» **Requirement**:
From the records below, copy out exactly the lines from the one containing "Switch chart to W1 timeframe" to the one containing "beside first field", both included. Add nothing else.

(Given information Opens)

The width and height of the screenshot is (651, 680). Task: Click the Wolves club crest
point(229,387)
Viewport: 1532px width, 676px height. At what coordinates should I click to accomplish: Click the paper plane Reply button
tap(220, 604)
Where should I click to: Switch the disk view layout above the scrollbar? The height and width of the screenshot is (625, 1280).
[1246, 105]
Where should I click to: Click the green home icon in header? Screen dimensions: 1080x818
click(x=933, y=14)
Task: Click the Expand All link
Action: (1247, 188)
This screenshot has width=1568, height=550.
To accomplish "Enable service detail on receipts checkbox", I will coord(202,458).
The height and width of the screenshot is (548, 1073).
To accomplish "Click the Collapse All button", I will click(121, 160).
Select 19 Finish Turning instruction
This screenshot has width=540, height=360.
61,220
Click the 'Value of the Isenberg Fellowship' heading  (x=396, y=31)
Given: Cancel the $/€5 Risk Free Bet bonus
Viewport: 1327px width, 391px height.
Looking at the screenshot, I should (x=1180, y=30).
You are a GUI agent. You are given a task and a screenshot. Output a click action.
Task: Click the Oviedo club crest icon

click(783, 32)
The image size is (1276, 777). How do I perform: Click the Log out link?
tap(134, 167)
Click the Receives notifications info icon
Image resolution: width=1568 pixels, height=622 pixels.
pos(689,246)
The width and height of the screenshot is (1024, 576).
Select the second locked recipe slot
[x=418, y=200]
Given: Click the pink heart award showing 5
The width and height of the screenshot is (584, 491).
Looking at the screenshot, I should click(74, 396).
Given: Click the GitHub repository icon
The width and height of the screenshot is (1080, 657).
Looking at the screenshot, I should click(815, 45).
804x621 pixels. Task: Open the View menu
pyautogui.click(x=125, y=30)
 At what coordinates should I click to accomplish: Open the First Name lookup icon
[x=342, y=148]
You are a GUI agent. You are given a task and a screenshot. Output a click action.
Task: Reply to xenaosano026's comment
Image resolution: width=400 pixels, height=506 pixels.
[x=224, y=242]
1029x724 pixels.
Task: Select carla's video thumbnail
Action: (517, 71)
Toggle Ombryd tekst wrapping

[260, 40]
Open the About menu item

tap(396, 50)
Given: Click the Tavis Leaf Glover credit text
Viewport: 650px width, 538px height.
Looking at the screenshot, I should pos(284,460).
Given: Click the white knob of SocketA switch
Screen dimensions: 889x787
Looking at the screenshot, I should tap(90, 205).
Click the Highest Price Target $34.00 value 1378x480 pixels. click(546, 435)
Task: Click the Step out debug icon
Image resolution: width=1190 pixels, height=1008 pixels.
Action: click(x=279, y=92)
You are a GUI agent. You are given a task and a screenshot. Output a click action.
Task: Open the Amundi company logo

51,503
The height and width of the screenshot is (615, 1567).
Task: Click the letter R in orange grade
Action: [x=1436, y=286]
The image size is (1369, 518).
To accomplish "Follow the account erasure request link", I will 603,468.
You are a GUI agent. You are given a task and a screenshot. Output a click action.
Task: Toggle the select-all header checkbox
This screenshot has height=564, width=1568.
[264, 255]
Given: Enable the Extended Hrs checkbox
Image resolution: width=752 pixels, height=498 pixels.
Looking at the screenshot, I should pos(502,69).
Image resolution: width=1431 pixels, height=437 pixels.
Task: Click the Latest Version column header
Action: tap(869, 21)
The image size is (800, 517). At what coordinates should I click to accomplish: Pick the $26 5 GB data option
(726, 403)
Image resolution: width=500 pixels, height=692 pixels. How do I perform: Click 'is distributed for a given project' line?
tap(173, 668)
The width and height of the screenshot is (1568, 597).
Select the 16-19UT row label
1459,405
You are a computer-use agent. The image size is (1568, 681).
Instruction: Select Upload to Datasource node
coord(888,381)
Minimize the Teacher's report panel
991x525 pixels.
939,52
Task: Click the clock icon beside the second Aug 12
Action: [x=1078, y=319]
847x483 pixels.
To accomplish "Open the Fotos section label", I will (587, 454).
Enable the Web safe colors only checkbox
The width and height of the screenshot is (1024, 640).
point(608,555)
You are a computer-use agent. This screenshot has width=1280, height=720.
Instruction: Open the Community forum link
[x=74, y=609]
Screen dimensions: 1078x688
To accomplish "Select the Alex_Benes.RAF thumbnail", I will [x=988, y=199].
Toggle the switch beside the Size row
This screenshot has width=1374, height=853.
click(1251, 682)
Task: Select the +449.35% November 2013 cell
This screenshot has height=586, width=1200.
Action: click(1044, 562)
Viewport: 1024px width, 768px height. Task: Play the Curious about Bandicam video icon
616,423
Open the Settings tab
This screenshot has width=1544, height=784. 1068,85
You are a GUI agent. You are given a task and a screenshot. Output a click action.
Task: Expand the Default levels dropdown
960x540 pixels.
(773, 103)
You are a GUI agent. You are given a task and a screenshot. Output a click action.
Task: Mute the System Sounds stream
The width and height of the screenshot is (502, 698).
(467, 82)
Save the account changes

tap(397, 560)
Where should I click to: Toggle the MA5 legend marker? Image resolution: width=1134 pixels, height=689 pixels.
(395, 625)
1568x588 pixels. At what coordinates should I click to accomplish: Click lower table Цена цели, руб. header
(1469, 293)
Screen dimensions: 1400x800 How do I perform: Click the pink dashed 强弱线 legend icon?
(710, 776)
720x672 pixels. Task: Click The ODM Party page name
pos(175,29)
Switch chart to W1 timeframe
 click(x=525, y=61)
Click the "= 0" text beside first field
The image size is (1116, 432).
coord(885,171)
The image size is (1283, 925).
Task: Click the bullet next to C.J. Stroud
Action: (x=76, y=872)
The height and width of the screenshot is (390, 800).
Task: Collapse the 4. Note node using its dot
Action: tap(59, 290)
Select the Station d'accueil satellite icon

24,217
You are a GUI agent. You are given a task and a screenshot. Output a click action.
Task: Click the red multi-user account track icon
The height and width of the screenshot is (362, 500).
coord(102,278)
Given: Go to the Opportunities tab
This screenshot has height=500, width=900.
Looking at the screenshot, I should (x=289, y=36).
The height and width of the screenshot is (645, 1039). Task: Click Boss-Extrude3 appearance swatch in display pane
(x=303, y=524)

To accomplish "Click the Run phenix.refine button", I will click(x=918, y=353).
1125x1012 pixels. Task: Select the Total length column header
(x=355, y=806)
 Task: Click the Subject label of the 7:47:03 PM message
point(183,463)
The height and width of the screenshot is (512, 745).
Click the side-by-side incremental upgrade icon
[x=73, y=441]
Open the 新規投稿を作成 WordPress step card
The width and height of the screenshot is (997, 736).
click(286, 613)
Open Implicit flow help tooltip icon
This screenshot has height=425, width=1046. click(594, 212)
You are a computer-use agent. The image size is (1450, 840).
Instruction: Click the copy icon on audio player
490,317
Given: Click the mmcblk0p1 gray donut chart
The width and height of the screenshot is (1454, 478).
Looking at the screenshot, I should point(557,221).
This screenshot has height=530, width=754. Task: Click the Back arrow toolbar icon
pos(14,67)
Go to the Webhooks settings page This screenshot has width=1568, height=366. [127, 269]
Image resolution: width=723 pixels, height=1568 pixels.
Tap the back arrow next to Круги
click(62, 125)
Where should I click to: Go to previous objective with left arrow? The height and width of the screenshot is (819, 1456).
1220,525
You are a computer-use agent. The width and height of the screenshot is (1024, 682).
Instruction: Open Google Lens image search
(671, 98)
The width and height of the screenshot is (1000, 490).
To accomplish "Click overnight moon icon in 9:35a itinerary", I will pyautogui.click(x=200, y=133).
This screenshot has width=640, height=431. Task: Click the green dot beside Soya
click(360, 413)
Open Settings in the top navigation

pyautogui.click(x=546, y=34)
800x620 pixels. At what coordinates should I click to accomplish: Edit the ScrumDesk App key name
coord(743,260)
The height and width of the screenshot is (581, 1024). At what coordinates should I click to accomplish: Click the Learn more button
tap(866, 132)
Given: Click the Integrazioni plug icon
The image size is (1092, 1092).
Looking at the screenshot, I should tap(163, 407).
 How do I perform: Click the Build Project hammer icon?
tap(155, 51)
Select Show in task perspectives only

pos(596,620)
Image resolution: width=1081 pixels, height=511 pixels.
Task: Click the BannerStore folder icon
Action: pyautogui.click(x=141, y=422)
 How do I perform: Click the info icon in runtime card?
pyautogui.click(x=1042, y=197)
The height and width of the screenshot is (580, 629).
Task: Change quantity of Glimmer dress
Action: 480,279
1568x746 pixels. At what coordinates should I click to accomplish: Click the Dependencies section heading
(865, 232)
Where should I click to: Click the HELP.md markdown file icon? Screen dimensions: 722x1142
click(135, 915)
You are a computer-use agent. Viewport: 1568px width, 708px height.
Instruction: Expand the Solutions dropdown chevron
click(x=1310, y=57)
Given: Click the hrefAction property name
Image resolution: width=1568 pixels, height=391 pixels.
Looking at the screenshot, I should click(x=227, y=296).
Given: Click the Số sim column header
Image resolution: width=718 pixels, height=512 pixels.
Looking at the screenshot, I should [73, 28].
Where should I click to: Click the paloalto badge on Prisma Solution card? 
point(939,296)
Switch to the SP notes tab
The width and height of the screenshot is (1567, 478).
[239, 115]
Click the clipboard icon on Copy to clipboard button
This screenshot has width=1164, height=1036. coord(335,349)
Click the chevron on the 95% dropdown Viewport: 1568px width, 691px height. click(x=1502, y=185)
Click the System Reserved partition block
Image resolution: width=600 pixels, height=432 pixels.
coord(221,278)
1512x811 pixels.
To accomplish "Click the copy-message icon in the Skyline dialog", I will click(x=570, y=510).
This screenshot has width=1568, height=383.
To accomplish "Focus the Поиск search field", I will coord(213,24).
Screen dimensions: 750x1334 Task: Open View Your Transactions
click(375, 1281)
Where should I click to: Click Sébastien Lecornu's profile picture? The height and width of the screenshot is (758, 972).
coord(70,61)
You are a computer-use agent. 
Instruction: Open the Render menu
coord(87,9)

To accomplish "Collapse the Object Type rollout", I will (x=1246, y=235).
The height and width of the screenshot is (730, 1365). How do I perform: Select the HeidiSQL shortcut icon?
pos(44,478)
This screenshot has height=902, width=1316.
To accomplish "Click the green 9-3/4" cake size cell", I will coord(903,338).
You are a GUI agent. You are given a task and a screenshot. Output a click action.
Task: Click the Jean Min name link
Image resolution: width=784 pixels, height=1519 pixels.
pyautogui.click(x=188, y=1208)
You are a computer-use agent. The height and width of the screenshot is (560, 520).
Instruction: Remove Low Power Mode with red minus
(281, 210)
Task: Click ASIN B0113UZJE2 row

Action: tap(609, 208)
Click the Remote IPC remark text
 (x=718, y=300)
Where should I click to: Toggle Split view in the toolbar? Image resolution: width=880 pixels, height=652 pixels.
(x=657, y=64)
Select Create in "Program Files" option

(Given information Closes)

» **Written answer**:
Switch chart to W1 timeframe
 click(x=525, y=61)
Click the "= 0" text beside first field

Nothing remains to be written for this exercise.